Private elementary schools include Cathedral Elementary (Catholic, formerly Mount Saint Benedict High School), Our Savior's Lutheran, and Bible Baptist.

===Higher education===
Crookston has the University of Minnesota Crookston (a campus of the University of Minnesota system). It began as an agricultural high school before becoming a two-year college and then a four-year university. On January 30, 2010, the new Crookston Sports Center was dedicated. The university enrolled about 1,729 students in the fall 2024 term.

==Media==
The local newspaper is the Crookston Daily Times.

===Television===
Crookston is part of the Fargo/Grand Forks television market. PBS member station KCGE (channel 16) is licensed to Crookston, serving Grand Forks.

===Radio===
KROX 1260 AM (also broadcast locally on translator K289CE 105.7 FM) specifically covers the community. Radio stations from Grand Forks, Thief River Falls, and KRJB 106.5 FM broadcasting from Ada can also be easily received.

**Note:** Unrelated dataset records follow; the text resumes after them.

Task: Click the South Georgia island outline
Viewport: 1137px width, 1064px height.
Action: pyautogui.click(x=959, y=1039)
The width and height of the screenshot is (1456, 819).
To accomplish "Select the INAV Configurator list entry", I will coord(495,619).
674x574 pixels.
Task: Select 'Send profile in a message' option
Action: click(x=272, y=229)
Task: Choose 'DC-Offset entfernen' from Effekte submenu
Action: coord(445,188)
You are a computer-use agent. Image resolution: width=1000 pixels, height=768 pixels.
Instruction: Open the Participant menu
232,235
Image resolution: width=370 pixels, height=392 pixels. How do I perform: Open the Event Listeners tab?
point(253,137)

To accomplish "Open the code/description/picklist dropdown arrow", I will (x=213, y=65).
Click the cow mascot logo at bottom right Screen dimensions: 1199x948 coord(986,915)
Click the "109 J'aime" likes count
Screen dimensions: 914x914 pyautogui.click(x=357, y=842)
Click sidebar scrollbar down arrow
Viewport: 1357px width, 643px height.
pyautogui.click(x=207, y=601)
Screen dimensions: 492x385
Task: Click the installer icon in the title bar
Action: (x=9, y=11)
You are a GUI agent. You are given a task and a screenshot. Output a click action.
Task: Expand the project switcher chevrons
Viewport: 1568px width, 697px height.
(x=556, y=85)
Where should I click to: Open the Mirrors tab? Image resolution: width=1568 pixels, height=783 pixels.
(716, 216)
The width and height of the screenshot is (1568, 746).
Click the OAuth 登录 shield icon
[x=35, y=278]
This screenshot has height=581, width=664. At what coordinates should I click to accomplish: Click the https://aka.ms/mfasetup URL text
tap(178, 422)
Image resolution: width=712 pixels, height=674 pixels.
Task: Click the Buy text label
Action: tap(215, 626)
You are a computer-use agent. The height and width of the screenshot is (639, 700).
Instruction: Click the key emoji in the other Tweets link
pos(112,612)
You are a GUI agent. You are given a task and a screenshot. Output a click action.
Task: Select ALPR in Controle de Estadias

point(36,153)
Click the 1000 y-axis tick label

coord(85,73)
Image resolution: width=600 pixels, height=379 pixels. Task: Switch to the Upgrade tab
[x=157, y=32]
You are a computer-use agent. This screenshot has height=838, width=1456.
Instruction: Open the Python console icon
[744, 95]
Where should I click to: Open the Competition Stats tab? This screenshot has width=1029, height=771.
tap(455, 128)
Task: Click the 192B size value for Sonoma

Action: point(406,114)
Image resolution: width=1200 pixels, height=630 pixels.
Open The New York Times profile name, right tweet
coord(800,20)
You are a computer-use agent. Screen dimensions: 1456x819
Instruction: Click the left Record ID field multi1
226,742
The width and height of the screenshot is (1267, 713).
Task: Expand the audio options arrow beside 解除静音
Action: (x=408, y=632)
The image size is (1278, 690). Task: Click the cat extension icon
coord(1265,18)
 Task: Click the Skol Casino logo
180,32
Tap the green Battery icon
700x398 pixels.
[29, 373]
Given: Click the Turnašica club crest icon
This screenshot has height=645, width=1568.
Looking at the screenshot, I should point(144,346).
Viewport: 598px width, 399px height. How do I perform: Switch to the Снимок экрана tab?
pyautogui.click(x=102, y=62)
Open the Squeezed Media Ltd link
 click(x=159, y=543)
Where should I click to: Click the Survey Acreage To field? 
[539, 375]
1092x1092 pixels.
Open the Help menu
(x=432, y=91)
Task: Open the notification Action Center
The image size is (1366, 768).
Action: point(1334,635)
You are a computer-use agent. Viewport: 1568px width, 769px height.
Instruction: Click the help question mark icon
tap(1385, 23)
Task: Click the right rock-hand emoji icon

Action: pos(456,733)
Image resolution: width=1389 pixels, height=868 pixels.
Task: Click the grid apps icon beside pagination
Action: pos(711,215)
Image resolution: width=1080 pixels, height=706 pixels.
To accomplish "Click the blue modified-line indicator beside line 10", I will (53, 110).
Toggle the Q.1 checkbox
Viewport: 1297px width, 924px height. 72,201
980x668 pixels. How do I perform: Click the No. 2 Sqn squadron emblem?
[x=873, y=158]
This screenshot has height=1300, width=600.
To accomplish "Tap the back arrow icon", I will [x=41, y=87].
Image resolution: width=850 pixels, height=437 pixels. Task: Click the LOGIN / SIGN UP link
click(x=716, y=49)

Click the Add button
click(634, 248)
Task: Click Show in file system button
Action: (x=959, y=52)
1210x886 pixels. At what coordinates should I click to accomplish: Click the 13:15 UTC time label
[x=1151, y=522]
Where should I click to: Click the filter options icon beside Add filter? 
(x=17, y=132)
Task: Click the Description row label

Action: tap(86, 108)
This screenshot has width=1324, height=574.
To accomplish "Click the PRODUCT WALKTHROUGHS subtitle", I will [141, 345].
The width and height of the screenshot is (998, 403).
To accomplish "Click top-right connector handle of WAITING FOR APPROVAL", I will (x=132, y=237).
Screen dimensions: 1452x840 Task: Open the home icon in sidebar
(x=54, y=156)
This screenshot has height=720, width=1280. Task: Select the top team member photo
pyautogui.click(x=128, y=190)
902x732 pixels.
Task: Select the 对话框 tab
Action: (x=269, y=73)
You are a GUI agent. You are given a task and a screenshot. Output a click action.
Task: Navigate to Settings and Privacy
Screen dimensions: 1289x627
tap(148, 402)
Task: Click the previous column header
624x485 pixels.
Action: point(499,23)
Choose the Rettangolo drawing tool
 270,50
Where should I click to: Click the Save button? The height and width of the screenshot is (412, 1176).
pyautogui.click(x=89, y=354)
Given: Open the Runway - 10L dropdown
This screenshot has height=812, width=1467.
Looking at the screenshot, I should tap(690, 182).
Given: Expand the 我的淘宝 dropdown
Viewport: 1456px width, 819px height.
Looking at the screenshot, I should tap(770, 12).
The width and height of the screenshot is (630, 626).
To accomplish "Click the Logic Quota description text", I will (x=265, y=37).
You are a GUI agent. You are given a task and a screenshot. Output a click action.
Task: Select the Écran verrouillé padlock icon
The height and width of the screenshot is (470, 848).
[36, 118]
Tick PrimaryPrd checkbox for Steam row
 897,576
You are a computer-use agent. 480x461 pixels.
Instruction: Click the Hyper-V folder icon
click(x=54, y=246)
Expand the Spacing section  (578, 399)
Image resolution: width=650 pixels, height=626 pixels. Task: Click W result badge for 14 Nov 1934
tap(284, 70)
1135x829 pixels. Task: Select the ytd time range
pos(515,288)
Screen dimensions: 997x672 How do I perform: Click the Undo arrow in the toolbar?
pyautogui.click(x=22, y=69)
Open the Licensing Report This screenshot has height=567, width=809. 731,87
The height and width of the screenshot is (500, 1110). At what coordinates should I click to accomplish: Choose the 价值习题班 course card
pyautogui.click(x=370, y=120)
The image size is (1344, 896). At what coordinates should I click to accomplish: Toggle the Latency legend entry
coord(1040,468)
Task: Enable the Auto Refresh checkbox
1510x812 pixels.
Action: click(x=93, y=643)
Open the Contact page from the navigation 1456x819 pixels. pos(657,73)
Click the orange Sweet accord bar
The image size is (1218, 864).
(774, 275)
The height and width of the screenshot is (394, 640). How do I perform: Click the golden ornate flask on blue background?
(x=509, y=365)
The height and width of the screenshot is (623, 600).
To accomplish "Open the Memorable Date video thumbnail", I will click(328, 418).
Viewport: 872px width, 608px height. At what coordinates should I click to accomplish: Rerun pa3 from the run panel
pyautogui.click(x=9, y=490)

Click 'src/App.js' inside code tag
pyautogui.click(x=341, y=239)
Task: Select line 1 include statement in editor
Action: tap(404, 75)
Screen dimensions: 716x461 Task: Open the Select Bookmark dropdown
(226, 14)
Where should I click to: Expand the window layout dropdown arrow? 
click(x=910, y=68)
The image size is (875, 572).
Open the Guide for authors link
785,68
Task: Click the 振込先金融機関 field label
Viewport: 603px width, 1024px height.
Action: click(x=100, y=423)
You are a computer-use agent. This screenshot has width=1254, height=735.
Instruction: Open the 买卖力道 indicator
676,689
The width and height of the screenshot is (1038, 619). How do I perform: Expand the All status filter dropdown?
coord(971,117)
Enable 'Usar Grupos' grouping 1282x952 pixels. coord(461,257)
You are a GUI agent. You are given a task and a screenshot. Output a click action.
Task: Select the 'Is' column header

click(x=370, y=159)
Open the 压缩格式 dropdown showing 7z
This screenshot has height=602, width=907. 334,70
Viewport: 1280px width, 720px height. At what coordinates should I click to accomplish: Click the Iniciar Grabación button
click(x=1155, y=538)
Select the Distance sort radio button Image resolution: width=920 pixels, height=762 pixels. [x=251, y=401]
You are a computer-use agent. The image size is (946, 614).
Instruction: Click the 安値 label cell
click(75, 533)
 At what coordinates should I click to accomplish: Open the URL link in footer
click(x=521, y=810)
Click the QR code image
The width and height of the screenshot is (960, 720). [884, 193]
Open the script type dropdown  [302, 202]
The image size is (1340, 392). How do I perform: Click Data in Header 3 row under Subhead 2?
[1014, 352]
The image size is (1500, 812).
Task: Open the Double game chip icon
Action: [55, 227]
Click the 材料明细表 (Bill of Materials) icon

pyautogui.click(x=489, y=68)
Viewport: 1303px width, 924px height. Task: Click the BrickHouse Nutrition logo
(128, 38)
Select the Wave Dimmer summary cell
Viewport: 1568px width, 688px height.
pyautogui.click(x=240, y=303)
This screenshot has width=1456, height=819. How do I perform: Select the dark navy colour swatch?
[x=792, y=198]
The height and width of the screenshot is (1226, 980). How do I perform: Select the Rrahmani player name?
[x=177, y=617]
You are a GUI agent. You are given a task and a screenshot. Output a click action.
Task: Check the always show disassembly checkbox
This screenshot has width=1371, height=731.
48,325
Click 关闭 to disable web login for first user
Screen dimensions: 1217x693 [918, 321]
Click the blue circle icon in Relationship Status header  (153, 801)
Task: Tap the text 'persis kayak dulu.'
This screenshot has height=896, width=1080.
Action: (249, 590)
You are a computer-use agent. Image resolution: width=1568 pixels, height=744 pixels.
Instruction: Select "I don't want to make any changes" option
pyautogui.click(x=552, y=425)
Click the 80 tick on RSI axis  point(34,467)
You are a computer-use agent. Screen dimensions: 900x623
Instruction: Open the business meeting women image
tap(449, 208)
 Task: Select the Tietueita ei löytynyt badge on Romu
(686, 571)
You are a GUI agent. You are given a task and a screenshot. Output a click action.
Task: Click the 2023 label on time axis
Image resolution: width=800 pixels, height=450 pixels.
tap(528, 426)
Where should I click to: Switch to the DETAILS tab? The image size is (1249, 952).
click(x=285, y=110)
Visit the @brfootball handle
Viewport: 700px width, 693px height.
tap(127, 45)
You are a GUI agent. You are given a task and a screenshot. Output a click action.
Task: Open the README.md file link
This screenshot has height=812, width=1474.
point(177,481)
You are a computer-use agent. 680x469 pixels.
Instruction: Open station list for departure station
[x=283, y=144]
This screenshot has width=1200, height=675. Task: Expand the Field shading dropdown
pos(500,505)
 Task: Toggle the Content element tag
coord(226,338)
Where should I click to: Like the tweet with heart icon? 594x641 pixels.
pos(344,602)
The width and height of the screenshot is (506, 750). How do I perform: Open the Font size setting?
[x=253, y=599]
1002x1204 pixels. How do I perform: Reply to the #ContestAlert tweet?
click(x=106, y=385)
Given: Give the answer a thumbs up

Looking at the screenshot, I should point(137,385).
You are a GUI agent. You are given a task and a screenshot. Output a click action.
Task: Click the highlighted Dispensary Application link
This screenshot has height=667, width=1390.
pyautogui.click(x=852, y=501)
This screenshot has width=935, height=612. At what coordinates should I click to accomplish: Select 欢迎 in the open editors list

Radio stations KQHT 96.1 FM and KYCK 97.1 FM are also licensed to Crookston, but broadcast from Grand Forks and serve the region in general.

==Infrastructure==
U.S. Highways 2 and 75 and Minnesota State Highways 9 and 102 are four of the main routes in the community.

==Notable people==

- Dan Anderson, professional basketball player, was born in Crookston in 1943.
- Joseph H. Ball, U.S. senator from Minnesota from 1940 to 1949, was born in Crookston in 1905.
- John Christgau (1934–2018), an American author of fiction and non-fiction.
- Ronald N. Davies, judge of the United States District Court for the District of North Dakota, 1955–1985, was born in Crookston in 1904.
- Jules Ellingboe (1892–1948), racing driver.
- Philip Hamre, medical technician and Minnesota state legislator.
- Miner A. Helgeson, farmer and Minnesota state legislator.
- Leroy E. Matson, Minnesota Supreme Court justice.
- John Noah, ice hockey player, was born in Crookston in 1927.
- Julius Spokely, sheriff and Minnesota state legislator.
- Milton Orville Thompson, NASA astronaut and research scientist, was born in Crookston in 1926.
- Theodore W. Thorson, Minnesota state legislator and educator, was born in Crookston in 1922.
- Wes Westrum, played for the New York Giants.
- Ed Widseth, played for the New York Giants.
- Harvey A. Wilder (1907–1968), farmer and Minnesota state legislator.